Novo Banco is poised for a potential sale on the Stock Exchange by the summer, with expectations set for June. The financial saga surrounding this institution is nothing short of a modern-day Greek tragedy, albeit with fewer gods and more spreadsheets. To date, a staggering 3.4 billion euros has been funneled into Novo Banco’s coffers, primarily sourced from the taxpayers’ wallets. However, the State can expect to see a mere fraction of this investment returned—if at all—over the next two decades.

The valuation of Novo Banco, the phoenix that rose from the ashes of Banco Espírito Santo (BES), is estimated to be between 4.8 billion and 6.2 billion euros, according to an assessment conducted by the Spanish consultancy firm JB Capital. The American investment firm Lone Star, through its subsidiary Nani Holdings, currently holds a commanding 75% stake in the bank, while the remaining 25% is retained by the State via the Resolution Fund and the Directorate-General of the Treasury.

Rescued from the brink of collapse in 2014, Portuguese financial bank Novo Banco owes its survival to a series of capital injections from the State, which were necessitated by the resolution measures that created the infamous ‘bad BES.’ In this restructuring, former shareholders were left with nothing, while the ‘good bank’ emerged, albeit only with the lifeline of public funds.

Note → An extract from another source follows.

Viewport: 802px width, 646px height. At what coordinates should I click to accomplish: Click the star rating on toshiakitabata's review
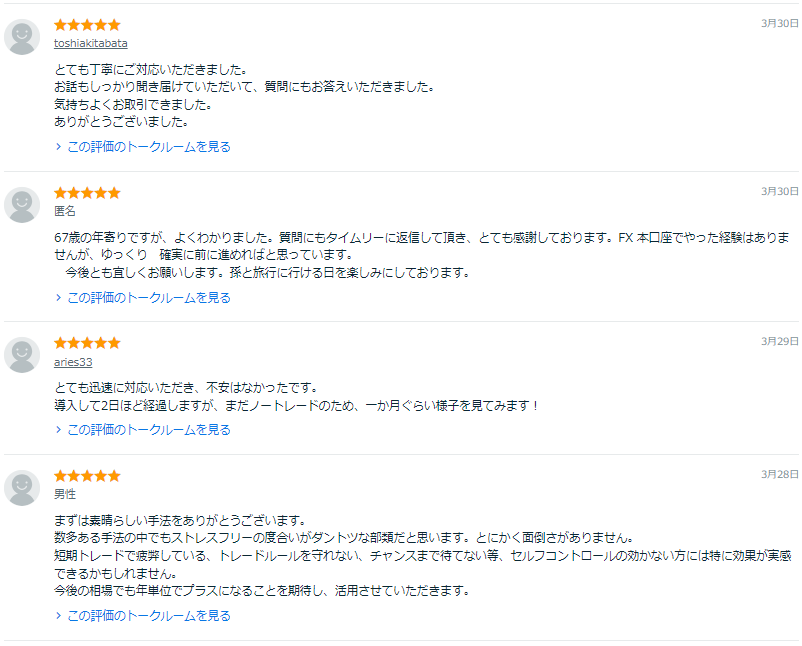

As the clock ticks down to a potential public offering—the largest in Europe this year and a significant event in Portugal’s financial landscape—speculation abounds regarding the sale of 25% to 30% of the bank by its American owners. Discussions have surfaced about possible acquisitions by other national banks, but the chairman of the resolution fund has emphasized that competition will be the linchpin in this unfolding drama.

Novo Banco’s employees are advocating for management to reserve between 5% and 10% of the shares for them, coupled with a request for a discount on their acquisition. As the narrative unfolds, one cannot help but marvel at the intricate dance of finance, politics, and the ever-elusive quest for stability in the banking sector. Will Novo Banco emerge triumphant, or will it be yet another cautionary tale in the annals of economic history? Only time will tell.